If you only have a few .ods files to read, I would just open it in openoffice and save it as an excel file. If you have a lot of files, you could use the unoconv command in Linux to convert the .ods files to .xls programmatically (with bash)
Then it's really easy to read it in with pd.read_excel('filename.xls')
I've had good luck with pandas read_clipboard.
Selecting cells and then copy from excel or opendocument.
In python run the following.
import pandas as pd
data = pd.read_clipboard()
Pandas will do a good job based on the cells copied.
Some responses have pointed out that odfpy or other external packages are needed to get this functionality, but note that in recent versions of Pandas (current is 1.1, August-2020) there is support for ODS format in functions like pd.ExcelWriter() and pd.read_excel(). You only need to specify the propper engine "odf" to be able of working with OpenDocument file formats (.odf, .ods, .odt).
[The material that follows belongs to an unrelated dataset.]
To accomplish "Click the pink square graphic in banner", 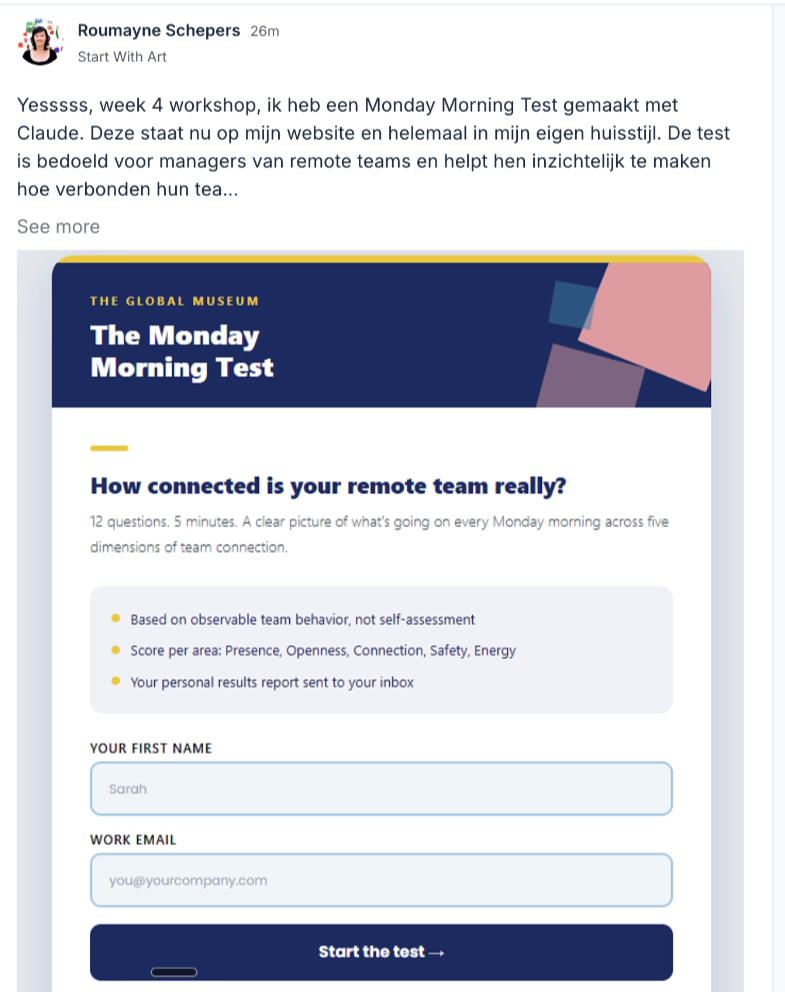I will [648, 323].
Based heavily on the answer by davidovitch (thank you), I have put together a package that reads in a .ods file and returns a DataFrame. It's not a full implementation in pandas itself, such as his PR, but it provides a simple read_ods function that does the job.
You can install it with pip install pandas_ods_reader. It's also possible to specify whether the file contains a header row or not, and to specify custom column names.
There is support for reading Excel files in Pandas (both xls and xlsx), see the read_excel command. You can use OpenOffice to save the spreadsheet as xlsx. The conversion can also be done automatically on the command line, apparently, using the convert-to command line parameter.
Reading the data from xlsx avoids some of the issues (date formats, number formats, unicode) that you may run into when you convert to CSV first.
If possible, save as CSV from the spreadsheet application and then use pandas.read_csv(). IIRC, an 'ods' spreadsheet file actually is an XML file which also contains quite some formatting information. So, if it's about tabular data, extract this raw data first to an intermediate file (CSV, in this case), which you can then parse with other programs, such as Python/pandas.